The British Retail Consortium (BRC) has called for improved fraud reporting and better policing after reporting an increase in cyber-attacks against its members last year.
The UK’s leading retail trade association claimed in its BRC Retail Crime Survey 2014 that the majority of its members were the victim of “some form of cyber attack” in the reporting period 2013-14.
These attacks “continue to pose a critical threat to businesses,” it said.
Fraud increased by 12% over the period, with 135,814 incidents reported in 2013-14 – the majority of which happened online. Fraud now accounts for 37% of the total cost of crime in the sector, BRC claimed.
The consortium called for a “step change improvement” in fraud reporting and investigation and for “enhanced knowledge, skills and capacity” within individual police forces.
“At present, only a tiny proportion of fraud cases reported to Action Fraud and sent out for investigation by police forces from the National Fraud Intelligence Bureau result in any action being taken,” it argued.
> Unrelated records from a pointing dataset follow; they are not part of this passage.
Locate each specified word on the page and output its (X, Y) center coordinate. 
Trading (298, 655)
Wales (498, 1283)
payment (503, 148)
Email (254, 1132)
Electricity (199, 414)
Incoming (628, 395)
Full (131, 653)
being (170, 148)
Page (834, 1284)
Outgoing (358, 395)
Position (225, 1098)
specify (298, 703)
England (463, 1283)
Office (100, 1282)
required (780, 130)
There was also a call for greater intelligence sharing across siloes:
“There is range of work underway across government aimed at preventing and tackling cyber crime, but this is split between various departments and agencies – it needs to be more comprehensive and coordinated. The creation of a National Cyber Crime Unit in the National Crime Agency was a welcome development but the retail sector would like to see this Unit share more intelligence about emerging cyber threats.”
There are plans afoot to make fraud reporting easier for businesses and individuals, especially in London.
Head of the Met’s new cybercrime division, Detective Chief Superintendent Jayne Snelgrove, told the Evening Standard last November that four new “volume crime hubs” would be set up in the capital to speed police follow-ups to fraud reports.
Simon Mason, head of security EMEA for Verizon Enterprise Solutions, argued that fraud and cybercrime are still under-reported in the retail industry.
“Many retailers are keen to avoid the negative headlines that come with reporting a data breach, even if it hasn’t directly impacted customer data, and will therefore try to handle the problem internally,” he told Infosecurity.
“Not only that, but many retailers are unaware that they even have a problem – in fact, last year’s Data Breach Investigations Report (DBIR) saw that in 99% of point-of-sale intrusions, someone else told the victim they had suffered a breach.”
He added that retailers needed to develop multi-layered defenses to detect and stop threats at ever entry point – web, network and endpoint.
DDoS, point-of-sale intrusions and web app attacks were all highlighted by the DBIR as major threats to retail businesses, he claimed.